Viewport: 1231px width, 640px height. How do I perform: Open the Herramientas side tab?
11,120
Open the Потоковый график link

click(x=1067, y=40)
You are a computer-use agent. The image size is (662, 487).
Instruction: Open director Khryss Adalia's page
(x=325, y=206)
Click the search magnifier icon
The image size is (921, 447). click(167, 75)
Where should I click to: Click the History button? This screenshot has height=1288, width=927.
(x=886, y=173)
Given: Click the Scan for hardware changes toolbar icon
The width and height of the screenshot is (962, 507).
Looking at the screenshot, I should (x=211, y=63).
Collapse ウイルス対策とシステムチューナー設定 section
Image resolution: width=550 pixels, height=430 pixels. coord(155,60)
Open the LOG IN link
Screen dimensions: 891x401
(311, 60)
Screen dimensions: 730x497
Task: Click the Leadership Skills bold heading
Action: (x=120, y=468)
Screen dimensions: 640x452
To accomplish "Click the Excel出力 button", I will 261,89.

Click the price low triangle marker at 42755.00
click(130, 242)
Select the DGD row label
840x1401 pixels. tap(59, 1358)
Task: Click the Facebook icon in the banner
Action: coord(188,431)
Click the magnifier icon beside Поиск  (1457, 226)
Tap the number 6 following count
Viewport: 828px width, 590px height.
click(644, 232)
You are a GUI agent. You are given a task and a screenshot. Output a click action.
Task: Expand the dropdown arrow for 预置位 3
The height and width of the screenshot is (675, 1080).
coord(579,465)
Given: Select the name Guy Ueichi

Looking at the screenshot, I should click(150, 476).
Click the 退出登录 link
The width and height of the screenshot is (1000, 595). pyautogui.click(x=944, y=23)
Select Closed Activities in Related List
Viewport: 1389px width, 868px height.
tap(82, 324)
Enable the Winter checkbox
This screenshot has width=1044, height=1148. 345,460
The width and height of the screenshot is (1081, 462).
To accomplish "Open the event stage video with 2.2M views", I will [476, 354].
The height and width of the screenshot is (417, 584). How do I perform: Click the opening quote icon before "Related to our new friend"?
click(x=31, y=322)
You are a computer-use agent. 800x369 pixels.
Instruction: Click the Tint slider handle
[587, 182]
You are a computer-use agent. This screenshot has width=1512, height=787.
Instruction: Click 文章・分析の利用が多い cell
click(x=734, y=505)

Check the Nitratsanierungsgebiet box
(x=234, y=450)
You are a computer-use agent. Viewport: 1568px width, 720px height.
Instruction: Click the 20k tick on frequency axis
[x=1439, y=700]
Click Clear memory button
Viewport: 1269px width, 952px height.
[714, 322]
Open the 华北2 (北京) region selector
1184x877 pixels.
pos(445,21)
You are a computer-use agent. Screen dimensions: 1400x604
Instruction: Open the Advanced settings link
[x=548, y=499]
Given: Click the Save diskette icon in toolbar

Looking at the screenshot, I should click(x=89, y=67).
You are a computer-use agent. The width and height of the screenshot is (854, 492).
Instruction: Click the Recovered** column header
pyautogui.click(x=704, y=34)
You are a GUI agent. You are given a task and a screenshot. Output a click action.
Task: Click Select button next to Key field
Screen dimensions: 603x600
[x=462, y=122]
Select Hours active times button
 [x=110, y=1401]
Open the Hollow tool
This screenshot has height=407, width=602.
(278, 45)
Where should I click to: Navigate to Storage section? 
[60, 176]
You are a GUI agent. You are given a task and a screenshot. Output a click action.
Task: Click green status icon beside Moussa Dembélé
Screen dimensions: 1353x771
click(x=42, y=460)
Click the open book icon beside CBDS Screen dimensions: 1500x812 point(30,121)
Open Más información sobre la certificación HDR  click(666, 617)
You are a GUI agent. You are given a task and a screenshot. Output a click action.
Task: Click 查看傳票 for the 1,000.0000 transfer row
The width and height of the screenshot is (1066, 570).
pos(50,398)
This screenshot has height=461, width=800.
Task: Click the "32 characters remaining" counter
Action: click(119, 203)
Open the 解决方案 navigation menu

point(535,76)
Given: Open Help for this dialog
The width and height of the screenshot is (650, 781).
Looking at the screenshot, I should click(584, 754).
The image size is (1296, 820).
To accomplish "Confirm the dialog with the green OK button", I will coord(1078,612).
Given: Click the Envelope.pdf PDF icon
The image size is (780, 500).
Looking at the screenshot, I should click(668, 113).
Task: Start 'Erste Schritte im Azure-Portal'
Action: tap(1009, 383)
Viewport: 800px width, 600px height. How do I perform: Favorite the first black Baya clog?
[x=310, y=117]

== Exercise requirements ==
Using the material above, restate each entry exactly as it stands.

== Output for this task ==
Viewport: 1231px width, 640px height. How do I perform: Open the Herramientas side tab?
11,120
Open the Потоковый график link

click(x=1067, y=40)
You are a computer-use agent. The image size is (662, 487).
Instruction: Open director Khryss Adalia's page
(x=325, y=206)
Click the search magnifier icon
The image size is (921, 447). click(167, 75)
Where should I click to: Click the History button? This screenshot has height=1288, width=927.
(x=886, y=173)
Given: Click the Scan for hardware changes toolbar icon
The width and height of the screenshot is (962, 507).
Looking at the screenshot, I should (x=211, y=63).
Collapse ウイルス対策とシステムチューナー設定 section
Image resolution: width=550 pixels, height=430 pixels. coord(155,60)
Open the LOG IN link
Screen dimensions: 891x401
(311, 60)
Screen dimensions: 730x497
Task: Click the Leadership Skills bold heading
Action: (x=120, y=468)
Screen dimensions: 640x452
To accomplish "Click the Excel出力 button", I will 261,89.

Click the price low triangle marker at 42755.00
click(130, 242)
Select the DGD row label
840x1401 pixels. tap(59, 1358)
Task: Click the Facebook icon in the banner
Action: coord(188,431)
Click the magnifier icon beside Поиск  (1457, 226)
Tap the number 6 following count
Viewport: 828px width, 590px height.
click(644, 232)
You are a GUI agent. You are given a task and a screenshot. Output a click action.
Task: Expand the dropdown arrow for 预置位 3
The height and width of the screenshot is (675, 1080).
coord(579,465)
Given: Select the name Guy Ueichi

Looking at the screenshot, I should click(150, 476).
Click the 退出登录 link
The width and height of the screenshot is (1000, 595). pyautogui.click(x=944, y=23)
Select Closed Activities in Related List
Viewport: 1389px width, 868px height.
tap(82, 324)
Enable the Winter checkbox
This screenshot has width=1044, height=1148. 345,460
The width and height of the screenshot is (1081, 462).
To accomplish "Open the event stage video with 2.2M views", I will [476, 354].
The height and width of the screenshot is (417, 584). How do I perform: Click the opening quote icon before "Related to our new friend"?
click(x=31, y=322)
You are a computer-use agent. 800x369 pixels.
Instruction: Click the Tint slider handle
[587, 182]
You are a computer-use agent. This screenshot has width=1512, height=787.
Instruction: Click 文章・分析の利用が多い cell
click(x=734, y=505)

Check the Nitratsanierungsgebiet box
(x=234, y=450)
You are a computer-use agent. Viewport: 1568px width, 720px height.
Instruction: Click the 20k tick on frequency axis
[x=1439, y=700]
Click Clear memory button
Viewport: 1269px width, 952px height.
[714, 322]
Open the 华北2 (北京) region selector
1184x877 pixels.
pos(445,21)
You are a computer-use agent. Screen dimensions: 1400x604
Instruction: Open the Advanced settings link
[x=548, y=499]
Given: Click the Save diskette icon in toolbar

Looking at the screenshot, I should click(x=89, y=67).
You are a computer-use agent. The width and height of the screenshot is (854, 492).
Instruction: Click the Recovered** column header
pyautogui.click(x=704, y=34)
You are a GUI agent. You are given a task and a screenshot. Output a click action.
Task: Click Select button next to Key field
Screen dimensions: 603x600
[x=462, y=122]
Select Hours active times button
 [x=110, y=1401]
Open the Hollow tool
This screenshot has height=407, width=602.
(278, 45)
Where should I click to: Navigate to Storage section? 
[60, 176]
You are a GUI agent. You are given a task and a screenshot. Output a click action.
Task: Click green status icon beside Moussa Dembélé
Screen dimensions: 1353x771
click(x=42, y=460)
Click the open book icon beside CBDS Screen dimensions: 1500x812 point(30,121)
Open Más información sobre la certificación HDR  click(666, 617)
You are a GUI agent. You are given a task and a screenshot. Output a click action.
Task: Click 查看傳票 for the 1,000.0000 transfer row
The width and height of the screenshot is (1066, 570).
pos(50,398)
This screenshot has height=461, width=800.
Task: Click the "32 characters remaining" counter
Action: click(119, 203)
Open the 解决方案 navigation menu

point(535,76)
Given: Open Help for this dialog
The width and height of the screenshot is (650, 781).
Looking at the screenshot, I should click(584, 754).
The image size is (1296, 820).
To accomplish "Confirm the dialog with the green OK button", I will coord(1078,612).
Given: Click the Envelope.pdf PDF icon
The image size is (780, 500).
Looking at the screenshot, I should click(668, 113).
Task: Start 'Erste Schritte im Azure-Portal'
Action: tap(1009, 383)
Viewport: 800px width, 600px height. How do I perform: Favorite the first black Baya clog?
[x=310, y=117]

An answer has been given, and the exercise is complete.